I’m trying to model a classification process. We observe that P of the N examples are classified as positive by some decision maker. We then observe that TP of those P positives turn out to be true positives. We model this as two binomial draws
P ~ binomial(N, a);
TP ~ binomial(P, b);
We model a and b in two ways. In the first, a = P(X > t)
and b = E[X > t]
, where X ~ beta(alpha, beta)
. The positive rate (a) is the fraction of beta samples X above some threshold, and the precision (b) is the mean of those samples:
a = 1 - beta_cdf(t, alpha, beta)
b = (alpha * (1 - beta_cdf(t, alpha + 1, beta))) / ((1 - beta_cdf(x, alpha, beta)) * (alpha + beta))

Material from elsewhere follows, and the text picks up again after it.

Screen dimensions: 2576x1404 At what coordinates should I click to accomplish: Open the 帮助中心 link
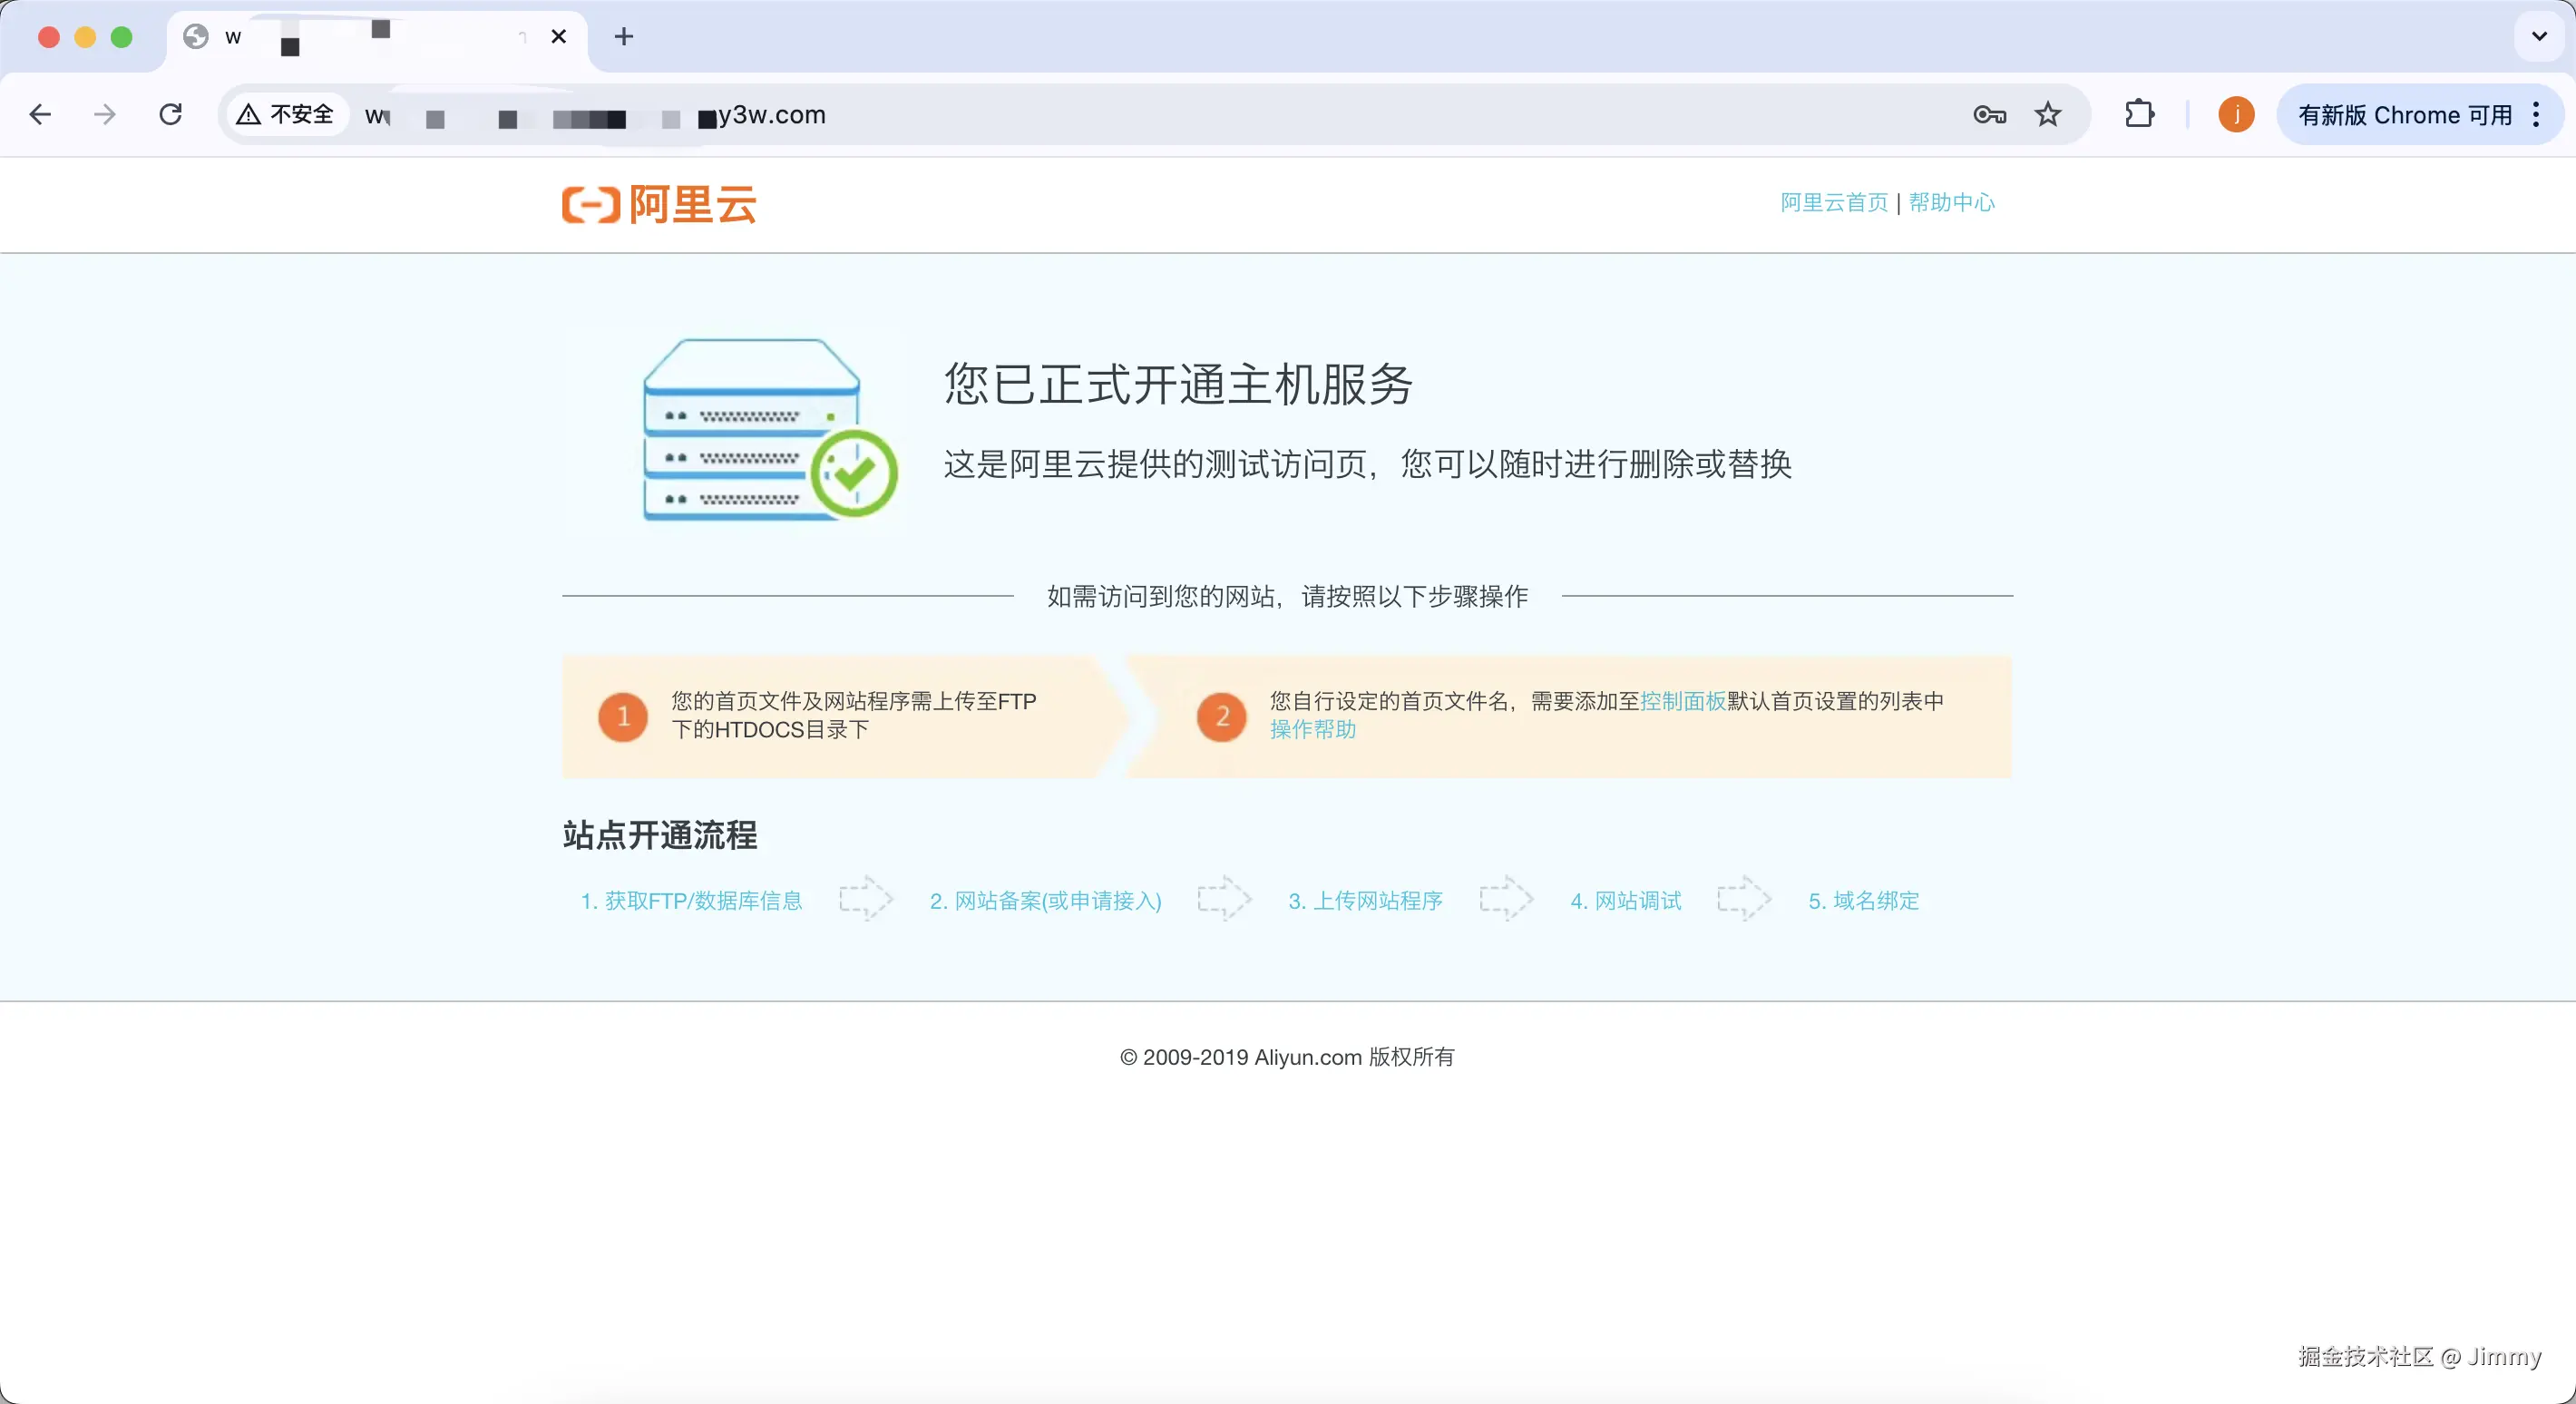click(x=1951, y=203)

In the second, the classification process is modeled with LDA, where the classes have equal-variance normal distributions separated by some delta
.
tp = phi * (1 - normal_cdf(t, delta, 1));
fp = (1 - phi) * (1 - normal_cdf(t, 0, 1));
a = (tp + fp);
b = tp / (tp + fp);
We place reasonable priors on (t, alpha, beta) in the first case and (t, phi, delta) in the second case.
My question is: why is inference more efficient (fewer leapfrog steps per sample and more effective samples per sample) in the second model?